La roja. Sarà stata la meglio gioventù di tutta la storia calcistica cilena, sicuramente la fame, senza dubbio il fattore campo e pure un po’ di fortuna e qualche svista arbitrale a favore (tipo le provocazioni moleste di Jara a Cavani nei quarti), e mettiamoci anche il demerito dell’Argentina confermatosi gigante dai piedi d’argilla. Fatto sta che da sabato sera, con epicentro l’Estadio Nacional di Santiago, si è irradiata la fiesta roja in tutto il Cile, che aspettava una vittoria di popolo da oltre un secolo. Nemmeno Zamorano e Salas, due leggende andine,erano riusciti a fare tanto.

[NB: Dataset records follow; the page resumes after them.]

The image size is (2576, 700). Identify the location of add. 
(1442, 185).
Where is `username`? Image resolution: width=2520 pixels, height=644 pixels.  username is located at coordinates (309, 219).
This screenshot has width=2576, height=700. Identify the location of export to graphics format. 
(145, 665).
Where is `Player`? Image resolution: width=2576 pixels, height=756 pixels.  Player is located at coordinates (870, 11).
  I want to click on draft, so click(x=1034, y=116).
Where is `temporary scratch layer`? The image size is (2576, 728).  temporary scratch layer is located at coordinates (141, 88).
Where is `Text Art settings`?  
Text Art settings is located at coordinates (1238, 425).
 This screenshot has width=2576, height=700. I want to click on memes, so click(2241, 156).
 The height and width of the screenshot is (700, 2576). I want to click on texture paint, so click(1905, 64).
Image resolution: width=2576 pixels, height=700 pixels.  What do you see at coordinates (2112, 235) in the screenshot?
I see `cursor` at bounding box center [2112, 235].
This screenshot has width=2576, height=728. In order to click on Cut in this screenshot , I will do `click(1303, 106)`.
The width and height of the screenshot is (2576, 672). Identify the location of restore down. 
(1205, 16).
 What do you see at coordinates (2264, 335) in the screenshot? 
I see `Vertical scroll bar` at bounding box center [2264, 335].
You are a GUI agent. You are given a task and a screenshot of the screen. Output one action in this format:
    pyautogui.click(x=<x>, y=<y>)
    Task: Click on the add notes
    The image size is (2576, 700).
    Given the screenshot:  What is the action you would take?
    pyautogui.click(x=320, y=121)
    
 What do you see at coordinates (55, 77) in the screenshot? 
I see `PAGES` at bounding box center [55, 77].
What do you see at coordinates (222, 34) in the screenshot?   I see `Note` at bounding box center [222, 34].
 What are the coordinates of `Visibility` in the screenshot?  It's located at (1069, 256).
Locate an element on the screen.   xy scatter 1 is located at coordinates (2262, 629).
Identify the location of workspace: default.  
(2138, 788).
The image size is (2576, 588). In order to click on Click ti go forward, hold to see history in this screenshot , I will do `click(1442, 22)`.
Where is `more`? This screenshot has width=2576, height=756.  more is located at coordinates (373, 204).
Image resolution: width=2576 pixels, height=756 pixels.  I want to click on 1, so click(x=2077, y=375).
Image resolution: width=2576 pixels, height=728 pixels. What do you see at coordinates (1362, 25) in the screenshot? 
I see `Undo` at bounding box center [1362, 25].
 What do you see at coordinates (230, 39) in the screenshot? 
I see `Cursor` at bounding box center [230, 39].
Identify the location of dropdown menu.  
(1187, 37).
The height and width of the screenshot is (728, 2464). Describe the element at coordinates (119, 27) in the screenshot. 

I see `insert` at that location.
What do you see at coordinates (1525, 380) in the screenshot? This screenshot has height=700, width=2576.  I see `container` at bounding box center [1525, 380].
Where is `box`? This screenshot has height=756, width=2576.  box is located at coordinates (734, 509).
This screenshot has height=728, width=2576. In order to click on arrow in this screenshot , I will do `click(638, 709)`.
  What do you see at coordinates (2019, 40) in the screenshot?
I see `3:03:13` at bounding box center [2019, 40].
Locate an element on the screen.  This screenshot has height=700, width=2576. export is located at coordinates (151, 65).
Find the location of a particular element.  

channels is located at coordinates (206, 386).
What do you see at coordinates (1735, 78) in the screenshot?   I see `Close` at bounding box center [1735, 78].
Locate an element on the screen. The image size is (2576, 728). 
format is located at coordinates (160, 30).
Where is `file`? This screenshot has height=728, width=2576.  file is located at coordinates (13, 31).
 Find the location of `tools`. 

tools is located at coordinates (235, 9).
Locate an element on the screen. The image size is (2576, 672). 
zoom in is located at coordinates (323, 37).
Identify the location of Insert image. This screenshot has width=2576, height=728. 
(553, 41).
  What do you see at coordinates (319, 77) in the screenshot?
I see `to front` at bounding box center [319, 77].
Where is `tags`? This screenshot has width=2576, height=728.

La meglio gioventù cilena stavolta contava su un collettivo di individualità eccellenti, in grado di portare in campo la fame dei tifosi che infuocavano gli stadi del torneo. A cominciare dalla porta, difesa dal blaugrana Bravo, per andare ai redivivi Isla e Medel, riscopertosi roccioso ed insuperabile difensore centrale dopo una vita a pensarsi centrocampista centrale. E poi el Mago Valdivia, uno dei migliori dello scorso mondiale, che ancora non ci capacitiamo del fatto che a 31 anni non abbia mai deliziato il palato fino e spesso presuntuoso di noi europei con la sua classe e i suoi passaggi meravigliosi e illuminanti. O Arturo Vidal, genio e sregolatezza. E i gol e le magie in attacco di Edu Vargas e Alexis Sanchez. Classe, grinta, identità e cattiveria sudamericana inserite in un’idea di gioco, che poi è ciò che è mancato agli arci-rivali argentini.

La Selecciòn. Era la grande favorita del torneo. Molto più del Brasile, presentatosi ai nastri di partenza ancor più ridimensionato dopo la delusione del mondiale casalingo di un anno fa. Molto più dei cafeteros, cioè quella Colombia che è stata la sorpresa dei mondiali e che stavolta proprio l’albiceleste ha eliminato ai quarti. L’Argentina non alzava il trofeo dal ’93, e stavolta c’era tutto per vincere : campioni, cambio in panchina, voglia di rivincita e soprattutto tanta fame. Come al mondiale, però, fino ai quarti ha sonnecchiato limitatandosi a fare il compitino striminzito, per poi esplodere in semifinale con un roboante 6-1 al Paraguay, che ai rigori aveva distrutto i sogni dei calciofili di tutto il mondo di vedere scontrarsi i due grandi titani Seleção e albiceleste. E poi, non ultimo, lo stimolo di affrontare l’odiato Cile in finale, e in casa loro.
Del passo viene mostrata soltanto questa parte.